→ **WHAT YOU ARE ASKED TO DO**: Exactly the lines from the first line of the listing through the line containing "1202x623 pixels." should appear in the output, unchanged.

→ **MATERIAL TO PROCESS**:
========================================
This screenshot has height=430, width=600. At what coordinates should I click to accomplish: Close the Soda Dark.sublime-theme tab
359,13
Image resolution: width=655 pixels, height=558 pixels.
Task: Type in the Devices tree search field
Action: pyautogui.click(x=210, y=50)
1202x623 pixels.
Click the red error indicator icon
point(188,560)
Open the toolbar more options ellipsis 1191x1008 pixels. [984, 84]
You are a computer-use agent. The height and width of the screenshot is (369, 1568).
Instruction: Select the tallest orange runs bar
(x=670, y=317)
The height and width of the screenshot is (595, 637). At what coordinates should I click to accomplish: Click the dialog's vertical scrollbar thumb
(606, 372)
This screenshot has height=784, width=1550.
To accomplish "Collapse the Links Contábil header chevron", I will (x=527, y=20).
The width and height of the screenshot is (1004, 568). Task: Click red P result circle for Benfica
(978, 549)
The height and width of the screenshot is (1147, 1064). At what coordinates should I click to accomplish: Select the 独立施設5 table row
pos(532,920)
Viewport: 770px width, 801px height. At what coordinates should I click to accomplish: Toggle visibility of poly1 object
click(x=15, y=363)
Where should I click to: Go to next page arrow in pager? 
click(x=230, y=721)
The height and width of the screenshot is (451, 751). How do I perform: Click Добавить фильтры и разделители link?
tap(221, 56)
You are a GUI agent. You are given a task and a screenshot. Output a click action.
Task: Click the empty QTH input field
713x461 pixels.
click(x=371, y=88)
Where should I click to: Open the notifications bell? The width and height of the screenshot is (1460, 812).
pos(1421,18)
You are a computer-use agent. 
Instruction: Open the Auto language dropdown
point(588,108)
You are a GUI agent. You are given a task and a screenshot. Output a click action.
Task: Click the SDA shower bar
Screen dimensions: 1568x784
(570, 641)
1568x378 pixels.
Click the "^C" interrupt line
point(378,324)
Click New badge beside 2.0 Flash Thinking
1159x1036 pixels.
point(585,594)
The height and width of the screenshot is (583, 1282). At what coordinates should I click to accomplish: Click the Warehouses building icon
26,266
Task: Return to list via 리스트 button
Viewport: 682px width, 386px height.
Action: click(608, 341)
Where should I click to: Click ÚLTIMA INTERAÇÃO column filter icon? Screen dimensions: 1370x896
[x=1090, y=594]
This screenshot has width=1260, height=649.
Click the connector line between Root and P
========================================
→ **ANSWER BELOW**:
This screenshot has height=430, width=600. At what coordinates should I click to accomplish: Close the Soda Dark.sublime-theme tab
359,13
Image resolution: width=655 pixels, height=558 pixels.
Task: Type in the Devices tree search field
Action: pyautogui.click(x=210, y=50)
1202x623 pixels.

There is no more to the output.